0
$\begingroup$

I need to identify which text is in English from a list of possible list of plain texts generated from a brute force attack on a cipher text. I am thinking of using frequency distributions of English letters such as this one from Wikipedia. I can easily generate the frequency distributions of my plain texts. Now I need to compare each of the frequency distributions from my possible plain texts to the ideal frequency distribution. How do I determine which one is "closest" to the ideal?

  • 0
    See http://en.wikipedia.org/wiki/Divergence_%28statistics%29, http://en.wikipedia.org/wiki/Jensen%E2%80%93Shannon_divergence, http://en.wikipedia.org/wiki/Kullback%E2%80%93Leibler_divergence, http://en.wikipedia.org/wiki/R%C3%A9nyi_entropy#R.C3.A9nyi_divergence.2012-08-09
  • 0
    @Code-Guru are you satisfied with the given answers?2012-08-09
  • 0
    @SeyhmusGüngören I haven't decided yet. I'm still attempting to implement them in code. I will certainly accept one when I decide ;-)2012-08-10
  • 0
    May be you are right. Sorry at any case.2012-08-10

4 Answers 4

4

You can define a metric and check which one is closest.

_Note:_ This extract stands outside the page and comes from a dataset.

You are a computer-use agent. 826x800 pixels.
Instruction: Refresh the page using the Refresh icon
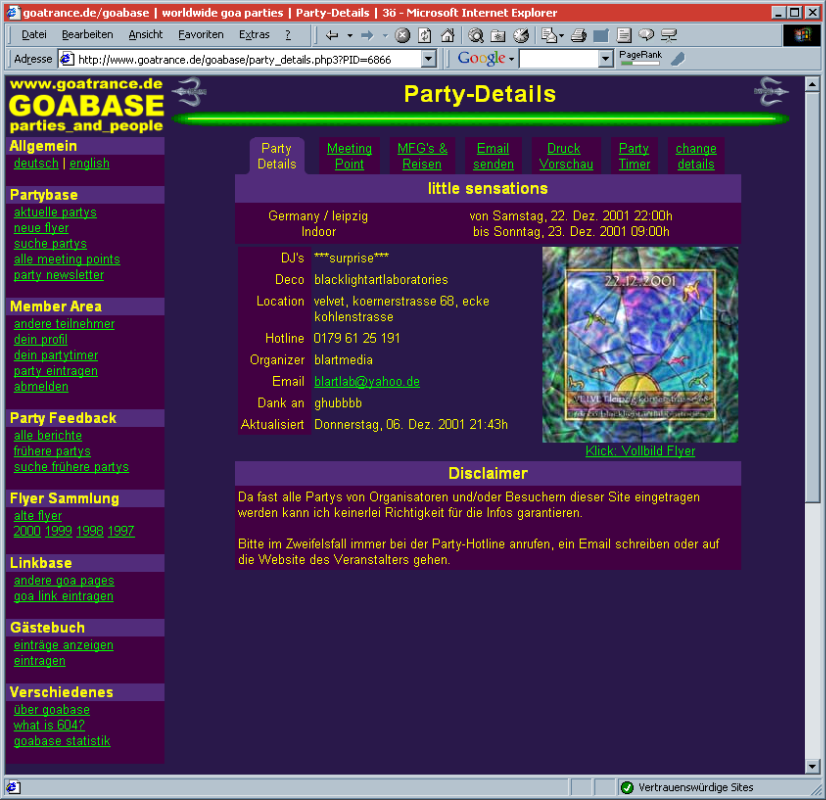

If $f(i)$ is actual distribution for your letters, where $0 \leq i \leq 25$ and $a_n(i)$ is the distribution in the nth text, you can define

$$d_1(f, a_n)= \sum_{i=0}^{25} |f(i)-a(i) | \,.$$

For each letter then, the the difference between the "plain English" distribution of that letter and the "chipper text" distribution of the letter is added to your distance. Small distance means that the two are close to eachother.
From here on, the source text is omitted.